La pobreza volvió a crecer en el primer trimestre de 2026 y alcanzó al 30% de la población, según un informe del Observatorio de la Deuda Social Argentina (ODSA) de la UCA, elaborado sobre la base de los microdatos de la Encuesta Permanente de Hogares (EPH) del Indec. La indigencia también aumentó y llegó al 6,5%, marcando un freno en la tendencia descendente que se había consolidado desde fines de 2024.
En comparación con el último trimestre de 2025, la pobreza subió 0,1 puntos porcentuales y la indigencia 0,4 puntos, aunque ambas mediciones continúan por debajo de los niveles registrados en igual período del año pasado, cuando se ubicaban en 31,4% y 6,9%, respectivamente.
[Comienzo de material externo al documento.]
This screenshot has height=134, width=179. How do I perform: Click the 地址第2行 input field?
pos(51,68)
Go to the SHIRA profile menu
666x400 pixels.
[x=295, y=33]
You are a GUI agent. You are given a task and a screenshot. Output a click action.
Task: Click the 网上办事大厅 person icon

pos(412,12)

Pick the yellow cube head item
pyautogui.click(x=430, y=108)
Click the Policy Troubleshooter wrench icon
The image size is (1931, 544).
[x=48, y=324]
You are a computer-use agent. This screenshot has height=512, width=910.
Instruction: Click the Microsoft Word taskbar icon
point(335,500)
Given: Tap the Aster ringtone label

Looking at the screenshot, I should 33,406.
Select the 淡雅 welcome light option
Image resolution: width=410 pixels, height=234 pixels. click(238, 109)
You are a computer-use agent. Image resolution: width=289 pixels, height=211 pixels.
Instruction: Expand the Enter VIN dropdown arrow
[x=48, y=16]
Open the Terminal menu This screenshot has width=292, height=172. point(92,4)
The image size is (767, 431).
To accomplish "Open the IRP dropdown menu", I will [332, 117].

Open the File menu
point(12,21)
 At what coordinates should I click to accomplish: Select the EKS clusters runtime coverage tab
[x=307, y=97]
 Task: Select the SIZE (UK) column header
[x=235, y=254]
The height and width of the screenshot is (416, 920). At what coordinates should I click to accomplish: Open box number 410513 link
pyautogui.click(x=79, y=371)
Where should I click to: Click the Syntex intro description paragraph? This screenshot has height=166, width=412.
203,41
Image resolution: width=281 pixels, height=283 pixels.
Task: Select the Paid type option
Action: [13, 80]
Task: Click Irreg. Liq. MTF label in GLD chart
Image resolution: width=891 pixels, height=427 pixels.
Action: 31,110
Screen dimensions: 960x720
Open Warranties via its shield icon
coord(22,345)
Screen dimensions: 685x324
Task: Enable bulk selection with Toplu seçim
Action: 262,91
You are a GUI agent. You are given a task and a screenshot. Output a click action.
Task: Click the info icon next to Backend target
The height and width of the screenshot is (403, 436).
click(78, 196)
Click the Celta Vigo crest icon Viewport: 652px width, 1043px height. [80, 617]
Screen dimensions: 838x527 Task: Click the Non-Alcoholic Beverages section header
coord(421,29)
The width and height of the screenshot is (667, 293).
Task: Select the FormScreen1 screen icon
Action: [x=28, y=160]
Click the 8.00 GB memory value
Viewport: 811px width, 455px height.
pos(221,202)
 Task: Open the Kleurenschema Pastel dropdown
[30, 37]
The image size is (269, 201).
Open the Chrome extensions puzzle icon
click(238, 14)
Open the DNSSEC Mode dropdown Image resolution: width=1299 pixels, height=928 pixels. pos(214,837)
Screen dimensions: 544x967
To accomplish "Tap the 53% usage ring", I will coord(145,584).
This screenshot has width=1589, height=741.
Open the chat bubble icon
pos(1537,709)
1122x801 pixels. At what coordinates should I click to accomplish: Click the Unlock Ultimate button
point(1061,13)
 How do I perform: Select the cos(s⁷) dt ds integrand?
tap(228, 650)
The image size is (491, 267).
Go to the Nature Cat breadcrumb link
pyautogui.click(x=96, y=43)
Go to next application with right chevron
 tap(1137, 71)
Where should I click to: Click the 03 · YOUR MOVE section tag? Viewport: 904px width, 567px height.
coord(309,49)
El relevamiento también estimó que alrededor de 1,3 millones de personas ingresaron en situación de pobreza entre el tercer trimestre de 2025 y el primero de 2026, períodos comparables por no estar afectados por el pago del aguinaldo.
Para Agustín Salvia, director del ODSA, el deterioro responde a una combinación de factores. Entre ellos, señaló la pérdida del poder adquisitivo de los ingresos frente al aumento de la Canasta Básica, el crecimiento de la informalidad laboral, una distribución desigual de la recuperación económica, la desaceleración de la actividad, el menor impacto de las transferencias sociales y el incremento de los gastos fijos de los hogares.
“La evidencia sugiere que existe un cambio de tendencia respecto de la fase de recuperación registrada durante 2025”, advirtió, por su parte, la consultora ExQuanti al analizar los resultados.
El informe también mostró fuertes diferencias entre los principales centros urbanos. Concordia (52,5%), Gran Resistencia (49,7%), Posadas (42,6%), Gran Santa Fe (39,7%) y Corrientes (38,4%) registraron las tasas de pobreza más elevadas. En tanto, Gran Resistencia encabezó el ranking de indigencia con un 24,3%, seguida por Concordia, Posadas, Gran Santa Fe y Corrientes.
Desde el ODSA remarcaron que una reducción sostenida de la pobreza dependerá de que el crecimiento económico genere empleo formal, productivo y mejor remunerado. Sin embargo, advirtieron que la recuperación sigue siendo desigual, con sectores como el agro, la energía y la minería en expansión, mientras la industria, la construcción y el comercio continúan mostrando signos de debilidad.